- PROBLEMS TO WORK ON:
a) Reproduce the OKC fan thread between "## croco (Feb" and "to join us.", inclusive, swapping "Oklahoma City" for "OKC".
b) Answer these questions from the OKC fan thread.
(i) Which website does the opening post welcome fans to?
(ii) Which team does ajax25 say they are a fan of?
(iii) According to Mr. Hobbes, who was president when the forum was made?
___ SELECTED EXTRACT
# Sticky  Sign up OKC fans and introduce yourself !



## croco (Feb 14, 2005)

Fans of the new Oklahoma City basketball team, we would like to welcome you to basketballforum.com. As one of the largest basketball related community on the web we want to establish a brandnew place to talk, discuss and spend time for OKC basketball fans from Day 1 and we would like to encourage you to join us. 

Sign up for free and become a part of a friendly community, help us build the fan base for this new team 

If you want to introduce yourself, you can either do it here or in the introduction forum:

*Name:*
*Age:*
*Location:*
*Favorite players:*
*Hobbies:*
*Feel free to add whatever:*


----------



## ajax25 (Jul 2, 2010)

I am a Sonics fan and I try not to hate the Thunder (just their owner) but I do find it very funny that nobody has claimed to be a Thunder fan lol


----------



## Mr. Hobbes (Jul 1, 2005)

4 years later. Still no fans here.

LOL


----------



## Dissonance (Jul 21, 2004)

::looks around forum:: I guess no one but few teams have fans.


----------



## Mr. Hobbes (Jul 1, 2005)

It's pretty amazing that there hasn't been a single OKC fan coming thru in 4 years.

When this forum was made, Bush was still president.


----------
______
___ DATA SECTION
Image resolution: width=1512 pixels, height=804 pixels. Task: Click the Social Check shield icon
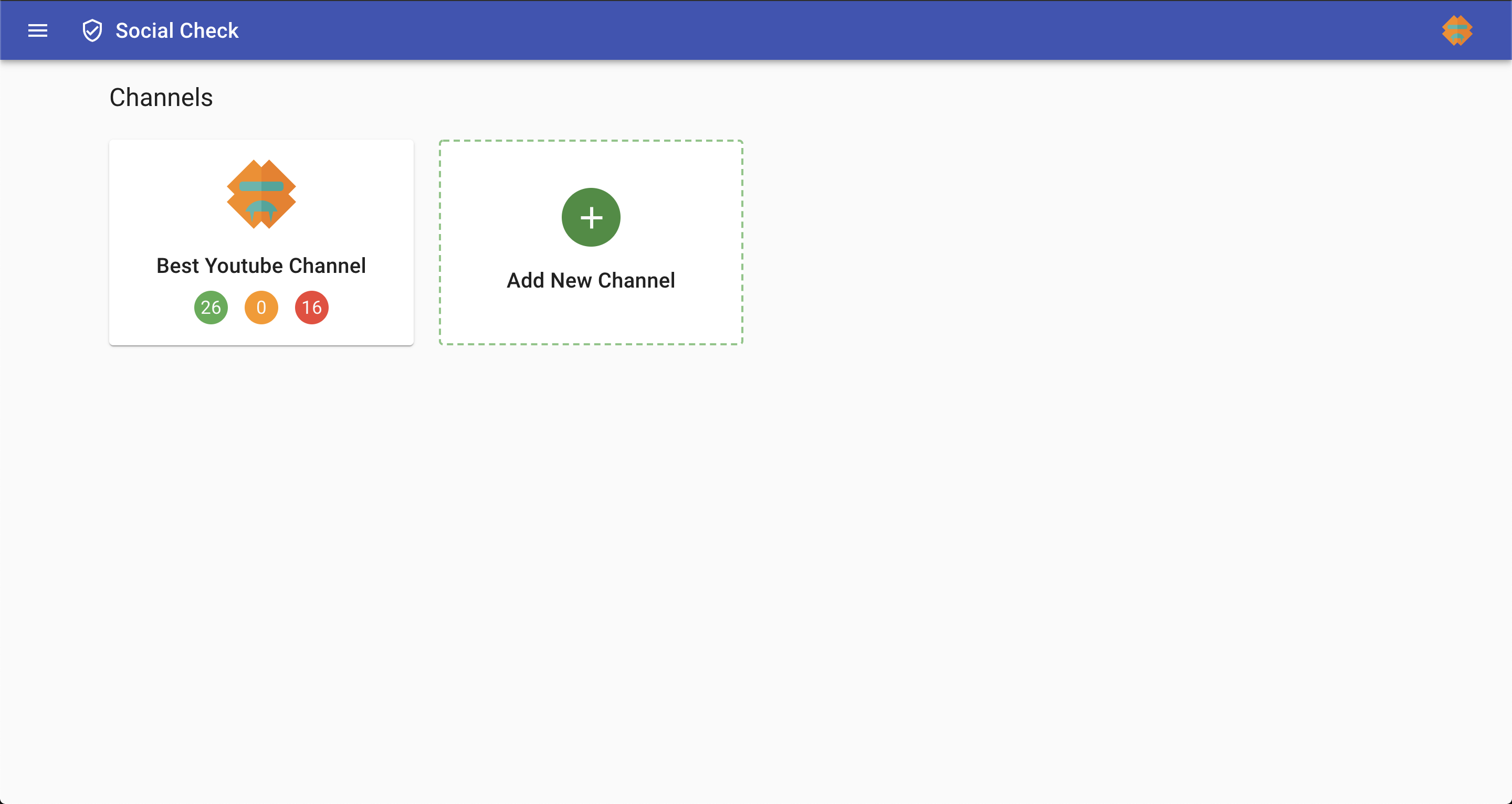click(x=92, y=30)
______
- EXERCISE SOLUTIONS:
a)
## croco (Feb 14, 2005)

Fans of the new OKC basketball team, we would like to welcome you to basketballforum.com. As one of the largest basketball related community on the web we want to establish a brandnew place to talk, discuss and spend time for OKC basketball fans from Day 1 and we would like to encourage you to join us.

b)
(i) basketballforum.com
(ii) The Sonics
(iii) Bush